Ecole doctorale Pratique et théorie du sens
Laboratoire d’étude et de recherches sur les logiques contemporaines de la philosophie

Thèse
pour obtenir le grade de
docteur de l’université de Paris 8

Philosophie

Date de soutenance : 11 octobre 2019

 

Yohann Drouillet

 

Entre richesse heuristique potentielle et actualisation subtile : processus d’appréhension et épistémologie d’une formation

En quoi l’exercice d’une « douance » nécessiterait-il le recours à l’appréhension d’un formalisme ?

 

Directrice de thèse : Madame Laurence Cornu, professeur émérite, LLCP

Rapporteurs (dans le jury) :

  • M. Pierre Saurel, Maître de conférences HDR, ESPE Paris, SND FRE 3593
  • M. Dominic Drillon, Professeur, HDR, La Rochelle Business School, CeRIIM, CEREGE EA1722

Jury

  • M. Didier Moreau, Professeur, Université de Paris 8, LLCP EA 4008
  • Mme Leonore Bazinek, HDR, ERIAC EA 4705, Université de Rouen Normandie
  • M. Didier Moreau, Professeur, Université de Paris 8, LLCP EA 4008
  • Mme Leonore Bazinek, HDR, ERIAC EA 4705, Université de Rouen Normandie
  • M. Pierre Saurel, Maître de conférences HDR, ESPE Paris, SND FRE 3593
  • M. Dominic Drillon, Professeur, HDR, La Rochelle Business School, CeRIIM, CEREGE EA1722
  • Mme Laurence Cornu, Professeur émérite, LLCP EA 4008

 

Résumé de la thèse :

L’auteur, ayant tenu son journal durant 12 ans, fait l’épreuve de « l’exercice d’une philosophie en acte », qu’il entreprend de décrire, d’interroger à partir d’une expérience (consignée au quotidien) de ce qui - à la fois - "fait problème " et contribue de la "pose d’un problème". Le double statut de l’exercice, au sein de l’écrit, donne à voir l’émergence d’une posture - dite de "douance" - qui tente de s’affranchir de paradoxes néanmoins inéluctables.
En quoi évoquerait-on encore les qualités d’une « douance », celles d’être ou devenir doué de quelque chose, quand bien même son auteur ne saurait lui-même plus ce qu’il lui faut voir ou serait l’objet d’un non-rapport à son institution ?
Une caractérisation de ce processus, son heuristique, se découvrent au travers du dévoilement des différentes parties de la thèse.
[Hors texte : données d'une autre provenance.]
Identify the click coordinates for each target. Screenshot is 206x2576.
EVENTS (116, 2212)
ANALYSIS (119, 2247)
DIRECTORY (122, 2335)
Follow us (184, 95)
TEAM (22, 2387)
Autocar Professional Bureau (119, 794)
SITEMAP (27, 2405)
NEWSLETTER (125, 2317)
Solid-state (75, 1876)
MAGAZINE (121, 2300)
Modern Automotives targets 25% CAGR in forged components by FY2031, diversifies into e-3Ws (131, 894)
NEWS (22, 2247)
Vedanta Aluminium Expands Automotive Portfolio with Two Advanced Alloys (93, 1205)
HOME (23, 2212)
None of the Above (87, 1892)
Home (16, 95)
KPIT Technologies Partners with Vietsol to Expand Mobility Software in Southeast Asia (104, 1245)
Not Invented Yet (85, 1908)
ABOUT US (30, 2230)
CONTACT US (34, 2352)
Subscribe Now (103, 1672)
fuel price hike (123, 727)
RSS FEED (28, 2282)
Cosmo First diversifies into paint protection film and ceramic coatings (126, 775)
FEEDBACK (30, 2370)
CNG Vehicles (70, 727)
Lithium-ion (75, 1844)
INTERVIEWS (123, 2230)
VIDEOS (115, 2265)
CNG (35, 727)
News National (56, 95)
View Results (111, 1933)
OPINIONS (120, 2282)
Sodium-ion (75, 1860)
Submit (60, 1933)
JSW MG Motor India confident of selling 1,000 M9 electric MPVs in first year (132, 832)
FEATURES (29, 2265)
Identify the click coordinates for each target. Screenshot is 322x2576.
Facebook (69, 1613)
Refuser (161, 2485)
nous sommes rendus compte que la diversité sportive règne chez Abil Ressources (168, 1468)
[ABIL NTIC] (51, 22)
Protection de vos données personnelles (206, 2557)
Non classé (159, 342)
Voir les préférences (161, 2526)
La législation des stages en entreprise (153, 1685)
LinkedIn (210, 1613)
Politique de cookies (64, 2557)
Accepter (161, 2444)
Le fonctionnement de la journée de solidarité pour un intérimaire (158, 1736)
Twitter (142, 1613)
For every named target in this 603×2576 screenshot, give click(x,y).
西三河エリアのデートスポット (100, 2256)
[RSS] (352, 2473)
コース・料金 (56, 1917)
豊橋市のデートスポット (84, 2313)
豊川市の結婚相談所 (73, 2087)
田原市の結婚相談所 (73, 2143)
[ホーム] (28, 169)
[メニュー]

Suite à son introduction, un préambule aidant à la marche du lecteur accompagne le déroulement des parties suivantes.
La première partie, confrontée à une pratique du journal, déploie une problématique agissante en son sein dont les qualités peinent à en poser le problème. Mise en œuvre, elle lui résiste également, en en disant toutefois quelque chose au-delà de ses artéfacts. A défaut de ne pouvoir se nommer, apparaît une disponibilité compromise – au sens d’un champ à investir – qui cherche à travailler ses outils.
Une seconde partie invite à l’engagement de cette disponibilité que rien ne légitime comme « vraie », tout en nécessitant un protocole à l’œuvre paraissant inévitable, avant de n’être potentiellement nécessaire. Ce protocole reconnaît ses limites à la description d’un réel, invoquant en son sein une approche antiréaliste qui en aurait reconnu ses usages.
Une troisième partie inclut la pose du problème, la pose d’un protocole qui inclut ses non-rapports. Ces non-rapports présentent entre eux des qualités inextricables, à priori proches d’une incommensurabilité épistémologique, et dont la personne ne peut toutefois se satisfaire sans en lire et en éprouver les qualités. 
La quatrième partie fait un usage d’une pose de problème dont les hypothèses, ici à l’œuvre, ne sont pas assurées. Les usages de la thèse, du dispositif en cours, éprouvent alors ces non-rapports aux fins d’apprécier les « donnés à voir » de leur manifestation, leur incomplétude.
De ce constat, la thèse pourrait donner lieu à une toute autre interprétation possible des qualités d’une « douance » au sens d’être doué de quelque chose ou le devenir. L’ouverture à un inachèvement (en conclusion), dont les formes précisées (où le fait de « nommer en acte » épuise l’incomplétude de son donner à voir, en plus du donné à voir de son incomplétude), sont au service d’une posture.